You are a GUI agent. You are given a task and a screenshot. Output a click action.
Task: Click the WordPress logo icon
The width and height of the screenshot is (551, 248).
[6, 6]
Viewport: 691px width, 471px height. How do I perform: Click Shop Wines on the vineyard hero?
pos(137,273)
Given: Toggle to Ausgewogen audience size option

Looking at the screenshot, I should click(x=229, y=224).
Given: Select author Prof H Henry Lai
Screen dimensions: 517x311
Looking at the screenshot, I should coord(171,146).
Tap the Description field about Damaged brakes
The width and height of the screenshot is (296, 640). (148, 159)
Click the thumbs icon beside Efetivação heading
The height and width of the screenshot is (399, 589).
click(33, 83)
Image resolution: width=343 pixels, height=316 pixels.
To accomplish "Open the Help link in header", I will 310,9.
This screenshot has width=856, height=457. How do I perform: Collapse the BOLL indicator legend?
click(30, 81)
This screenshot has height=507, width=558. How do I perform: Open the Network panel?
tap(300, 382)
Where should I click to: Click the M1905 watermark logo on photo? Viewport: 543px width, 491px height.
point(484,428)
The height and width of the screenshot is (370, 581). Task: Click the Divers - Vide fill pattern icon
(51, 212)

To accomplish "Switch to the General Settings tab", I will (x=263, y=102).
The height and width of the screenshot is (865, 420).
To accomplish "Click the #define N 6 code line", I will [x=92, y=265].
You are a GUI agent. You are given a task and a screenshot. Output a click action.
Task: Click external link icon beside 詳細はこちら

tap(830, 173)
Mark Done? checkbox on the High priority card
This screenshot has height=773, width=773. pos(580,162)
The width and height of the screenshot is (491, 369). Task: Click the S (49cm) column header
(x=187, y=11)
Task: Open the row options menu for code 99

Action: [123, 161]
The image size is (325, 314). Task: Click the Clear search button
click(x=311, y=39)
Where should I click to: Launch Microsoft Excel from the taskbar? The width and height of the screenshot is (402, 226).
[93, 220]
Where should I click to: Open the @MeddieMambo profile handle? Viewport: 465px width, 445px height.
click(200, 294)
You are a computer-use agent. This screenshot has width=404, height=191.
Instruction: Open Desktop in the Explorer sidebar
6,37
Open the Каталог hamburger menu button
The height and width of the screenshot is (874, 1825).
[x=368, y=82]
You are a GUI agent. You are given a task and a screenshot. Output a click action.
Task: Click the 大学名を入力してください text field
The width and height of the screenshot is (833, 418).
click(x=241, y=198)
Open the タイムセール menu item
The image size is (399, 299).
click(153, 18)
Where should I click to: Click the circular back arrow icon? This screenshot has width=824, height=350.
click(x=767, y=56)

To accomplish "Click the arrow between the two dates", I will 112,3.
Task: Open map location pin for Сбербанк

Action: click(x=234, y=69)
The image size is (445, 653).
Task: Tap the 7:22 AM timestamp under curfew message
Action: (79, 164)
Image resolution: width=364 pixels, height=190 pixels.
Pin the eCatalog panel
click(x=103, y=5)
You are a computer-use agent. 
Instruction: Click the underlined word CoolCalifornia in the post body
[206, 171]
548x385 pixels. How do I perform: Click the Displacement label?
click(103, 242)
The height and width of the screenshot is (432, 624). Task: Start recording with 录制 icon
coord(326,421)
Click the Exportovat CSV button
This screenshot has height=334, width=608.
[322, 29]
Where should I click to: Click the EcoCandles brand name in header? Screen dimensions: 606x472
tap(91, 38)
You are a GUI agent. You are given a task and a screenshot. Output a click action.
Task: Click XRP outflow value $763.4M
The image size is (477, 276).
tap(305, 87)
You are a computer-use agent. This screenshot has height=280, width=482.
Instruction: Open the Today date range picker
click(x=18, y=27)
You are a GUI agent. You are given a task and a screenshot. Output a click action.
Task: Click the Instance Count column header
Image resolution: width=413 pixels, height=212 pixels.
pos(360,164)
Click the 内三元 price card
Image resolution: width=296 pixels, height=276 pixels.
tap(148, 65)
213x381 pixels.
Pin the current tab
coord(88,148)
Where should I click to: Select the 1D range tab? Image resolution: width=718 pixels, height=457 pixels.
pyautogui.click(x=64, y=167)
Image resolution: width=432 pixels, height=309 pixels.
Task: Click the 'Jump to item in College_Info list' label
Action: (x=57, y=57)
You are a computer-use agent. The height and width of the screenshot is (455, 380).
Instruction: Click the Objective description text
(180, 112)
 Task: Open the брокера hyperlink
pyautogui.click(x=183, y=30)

^^^^^^^^^^^^^^^^

> [PROBLEM TO SOLVE] Word for word, write out all of the entries again.

> [SOLUTION BELOW]
You are a GUI agent. You are given a task and a screenshot. Output a click action.
Task: Click the WordPress logo icon
The width and height of the screenshot is (551, 248).
[6, 6]
Viewport: 691px width, 471px height. How do I perform: Click Shop Wines on the vineyard hero?
pos(137,273)
Given: Toggle to Ausgewogen audience size option

Looking at the screenshot, I should click(x=229, y=224).
Given: Select author Prof H Henry Lai
Screen dimensions: 517x311
Looking at the screenshot, I should coord(171,146).
Tap the Description field about Damaged brakes
The width and height of the screenshot is (296, 640). (148, 159)
Click the thumbs icon beside Efetivação heading
The height and width of the screenshot is (399, 589).
click(33, 83)
Image resolution: width=343 pixels, height=316 pixels.
To accomplish "Open the Help link in header", I will 310,9.
This screenshot has width=856, height=457. How do I perform: Collapse the BOLL indicator legend?
click(30, 81)
This screenshot has height=507, width=558. How do I perform: Open the Network panel?
tap(300, 382)
Where should I click to: Click the M1905 watermark logo on photo? Viewport: 543px width, 491px height.
point(484,428)
The height and width of the screenshot is (370, 581). Task: Click the Divers - Vide fill pattern icon
(51, 212)

To accomplish "Switch to the General Settings tab", I will (x=263, y=102).
The height and width of the screenshot is (865, 420).
To accomplish "Click the #define N 6 code line", I will [x=92, y=265].
You are a GUI agent. You are given a task and a screenshot. Output a click action.
Task: Click external link icon beside 詳細はこちら

tap(830, 173)
Mark Done? checkbox on the High priority card
This screenshot has height=773, width=773. pos(580,162)
The width and height of the screenshot is (491, 369). Task: Click the S (49cm) column header
(x=187, y=11)
Task: Open the row options menu for code 99

Action: [123, 161]
The image size is (325, 314). Task: Click the Clear search button
click(x=311, y=39)
Where should I click to: Launch Microsoft Excel from the taskbar? The width and height of the screenshot is (402, 226).
[93, 220]
Where should I click to: Open the @MeddieMambo profile handle? Viewport: 465px width, 445px height.
click(200, 294)
You are a computer-use agent. This screenshot has width=404, height=191.
Instruction: Open Desktop in the Explorer sidebar
6,37
Open the Каталог hamburger menu button
The height and width of the screenshot is (874, 1825).
[x=368, y=82]
You are a GUI agent. You are given a task and a screenshot. Output a click action.
Task: Click the 大学名を入力してください text field
The width and height of the screenshot is (833, 418).
click(x=241, y=198)
Open the タイムセール menu item
The image size is (399, 299).
click(153, 18)
Where should I click to: Click the circular back arrow icon? This screenshot has width=824, height=350.
click(x=767, y=56)

To accomplish "Click the arrow between the two dates", I will 112,3.
Task: Open map location pin for Сбербанк

Action: click(x=234, y=69)
The image size is (445, 653).
Task: Tap the 7:22 AM timestamp under curfew message
Action: (79, 164)
Image resolution: width=364 pixels, height=190 pixels.
Pin the eCatalog panel
click(x=103, y=5)
You are a computer-use agent. 
Instruction: Click the underlined word CoolCalifornia in the post body
[206, 171]
548x385 pixels. How do I perform: Click the Displacement label?
click(103, 242)
The height and width of the screenshot is (432, 624). Task: Start recording with 录制 icon
coord(326,421)
Click the Exportovat CSV button
This screenshot has height=334, width=608.
[322, 29]
Where should I click to: Click the EcoCandles brand name in header? Screen dimensions: 606x472
tap(91, 38)
You are a GUI agent. You are given a task and a screenshot. Output a click action.
Task: Click XRP outflow value $763.4M
The image size is (477, 276).
tap(305, 87)
You are a computer-use agent. This screenshot has height=280, width=482.
Instruction: Open the Today date range picker
click(x=18, y=27)
You are a GUI agent. You are given a task and a screenshot. Output a click action.
Task: Click the Instance Count column header
Image resolution: width=413 pixels, height=212 pixels.
pos(360,164)
Click the 内三元 price card
Image resolution: width=296 pixels, height=276 pixels.
tap(148, 65)
213x381 pixels.
Pin the current tab
coord(88,148)
Where should I click to: Select the 1D range tab? Image resolution: width=718 pixels, height=457 pixels.
pyautogui.click(x=64, y=167)
Image resolution: width=432 pixels, height=309 pixels.
Task: Click the 'Jump to item in College_Info list' label
Action: (x=57, y=57)
You are a computer-use agent. The height and width of the screenshot is (455, 380).
Instruction: Click the Objective description text
(180, 112)
 Task: Open the брокера hyperlink
pyautogui.click(x=183, y=30)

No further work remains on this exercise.